--- Data records Enclosed Below ---
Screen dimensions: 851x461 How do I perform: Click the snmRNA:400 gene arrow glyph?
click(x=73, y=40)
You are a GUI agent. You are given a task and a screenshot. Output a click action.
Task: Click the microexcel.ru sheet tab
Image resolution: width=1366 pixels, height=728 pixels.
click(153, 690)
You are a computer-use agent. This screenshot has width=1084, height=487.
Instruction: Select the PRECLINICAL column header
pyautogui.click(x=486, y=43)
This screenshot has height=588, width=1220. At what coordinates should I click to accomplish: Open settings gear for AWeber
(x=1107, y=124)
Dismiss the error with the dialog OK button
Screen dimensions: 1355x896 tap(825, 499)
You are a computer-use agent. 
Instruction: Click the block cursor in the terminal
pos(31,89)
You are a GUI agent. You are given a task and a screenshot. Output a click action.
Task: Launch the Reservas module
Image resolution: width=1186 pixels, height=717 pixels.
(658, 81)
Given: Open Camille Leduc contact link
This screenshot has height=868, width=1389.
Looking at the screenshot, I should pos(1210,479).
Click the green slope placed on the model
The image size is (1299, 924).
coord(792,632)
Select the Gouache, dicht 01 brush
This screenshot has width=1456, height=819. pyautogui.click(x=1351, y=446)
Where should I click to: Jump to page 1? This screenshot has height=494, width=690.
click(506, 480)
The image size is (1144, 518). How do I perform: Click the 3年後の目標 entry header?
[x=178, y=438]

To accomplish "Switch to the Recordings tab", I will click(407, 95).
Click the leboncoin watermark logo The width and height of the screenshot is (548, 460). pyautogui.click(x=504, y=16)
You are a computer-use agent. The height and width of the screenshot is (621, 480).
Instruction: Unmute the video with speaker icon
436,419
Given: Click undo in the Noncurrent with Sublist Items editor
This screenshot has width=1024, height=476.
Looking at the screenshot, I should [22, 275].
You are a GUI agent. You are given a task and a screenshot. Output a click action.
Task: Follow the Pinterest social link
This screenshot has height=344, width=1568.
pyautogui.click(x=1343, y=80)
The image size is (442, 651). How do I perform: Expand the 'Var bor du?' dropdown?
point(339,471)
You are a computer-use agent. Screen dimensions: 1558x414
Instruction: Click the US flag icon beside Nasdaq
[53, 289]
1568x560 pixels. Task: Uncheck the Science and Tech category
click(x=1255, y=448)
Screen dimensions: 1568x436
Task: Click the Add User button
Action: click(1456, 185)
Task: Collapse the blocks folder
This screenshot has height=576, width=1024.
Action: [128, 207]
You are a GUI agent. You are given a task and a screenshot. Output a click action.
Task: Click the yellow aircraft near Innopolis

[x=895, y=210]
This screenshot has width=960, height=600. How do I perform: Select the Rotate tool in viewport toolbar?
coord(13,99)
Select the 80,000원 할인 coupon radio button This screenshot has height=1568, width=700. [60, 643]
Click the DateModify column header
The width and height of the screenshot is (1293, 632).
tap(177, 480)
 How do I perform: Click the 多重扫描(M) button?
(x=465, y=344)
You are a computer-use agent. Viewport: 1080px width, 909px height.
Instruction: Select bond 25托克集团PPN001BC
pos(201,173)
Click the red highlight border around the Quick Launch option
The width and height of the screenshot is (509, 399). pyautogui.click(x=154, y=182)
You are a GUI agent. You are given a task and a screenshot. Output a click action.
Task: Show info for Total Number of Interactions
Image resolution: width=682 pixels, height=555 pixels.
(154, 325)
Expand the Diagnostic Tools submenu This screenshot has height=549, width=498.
--- End of Enclosed Data records ---
# [Exercise details]
Repeat the whole listing above, word for word.

# [Answer to this task]
Screen dimensions: 851x461 How do I perform: Click the snmRNA:400 gene arrow glyph?
click(x=73, y=40)
You are a GUI agent. You are given a task and a screenshot. Output a click action.
Task: Click the microexcel.ru sheet tab
Image resolution: width=1366 pixels, height=728 pixels.
click(153, 690)
You are a computer-use agent. This screenshot has width=1084, height=487.
Instruction: Select the PRECLINICAL column header
pyautogui.click(x=486, y=43)
This screenshot has height=588, width=1220. At what coordinates should I click to accomplish: Open settings gear for AWeber
(x=1107, y=124)
Dismiss the error with the dialog OK button
Screen dimensions: 1355x896 tap(825, 499)
You are a computer-use agent. 
Instruction: Click the block cursor in the terminal
pos(31,89)
You are a GUI agent. You are given a task and a screenshot. Output a click action.
Task: Launch the Reservas module
Image resolution: width=1186 pixels, height=717 pixels.
(658, 81)
Given: Open Camille Leduc contact link
This screenshot has height=868, width=1389.
Looking at the screenshot, I should pos(1210,479).
Click the green slope placed on the model
The image size is (1299, 924).
coord(792,632)
Select the Gouache, dicht 01 brush
This screenshot has width=1456, height=819. pyautogui.click(x=1351, y=446)
Where should I click to: Jump to page 1? This screenshot has height=494, width=690.
click(506, 480)
The image size is (1144, 518). How do I perform: Click the 3年後の目標 entry header?
[x=178, y=438]

To accomplish "Switch to the Recordings tab", I will click(407, 95).
Click the leboncoin watermark logo The width and height of the screenshot is (548, 460). pyautogui.click(x=504, y=16)
You are a computer-use agent. The height and width of the screenshot is (621, 480).
Instruction: Unmute the video with speaker icon
436,419
Given: Click undo in the Noncurrent with Sublist Items editor
This screenshot has width=1024, height=476.
Looking at the screenshot, I should [22, 275].
You are a GUI agent. You are given a task and a screenshot. Output a click action.
Task: Follow the Pinterest social link
This screenshot has height=344, width=1568.
pyautogui.click(x=1343, y=80)
The image size is (442, 651). How do I perform: Expand the 'Var bor du?' dropdown?
point(339,471)
You are a computer-use agent. Screen dimensions: 1558x414
Instruction: Click the US flag icon beside Nasdaq
[53, 289]
1568x560 pixels. Task: Uncheck the Science and Tech category
click(x=1255, y=448)
Screen dimensions: 1568x436
Task: Click the Add User button
Action: click(1456, 185)
Task: Collapse the blocks folder
This screenshot has height=576, width=1024.
Action: [128, 207]
You are a GUI agent. You are given a task and a screenshot. Output a click action.
Task: Click the yellow aircraft near Innopolis

[x=895, y=210]
This screenshot has width=960, height=600. How do I perform: Select the Rotate tool in viewport toolbar?
coord(13,99)
Select the 80,000원 할인 coupon radio button This screenshot has height=1568, width=700. [60, 643]
Click the DateModify column header
The width and height of the screenshot is (1293, 632).
tap(177, 480)
 How do I perform: Click the 多重扫描(M) button?
(x=465, y=344)
You are a computer-use agent. Viewport: 1080px width, 909px height.
Instruction: Select bond 25托克集团PPN001BC
pos(201,173)
Click the red highlight border around the Quick Launch option
The width and height of the screenshot is (509, 399). pyautogui.click(x=154, y=182)
You are a GUI agent. You are given a task and a screenshot. Output a click action.
Task: Show info for Total Number of Interactions
Image resolution: width=682 pixels, height=555 pixels.
(154, 325)
Expand the Diagnostic Tools submenu This screenshot has height=549, width=498.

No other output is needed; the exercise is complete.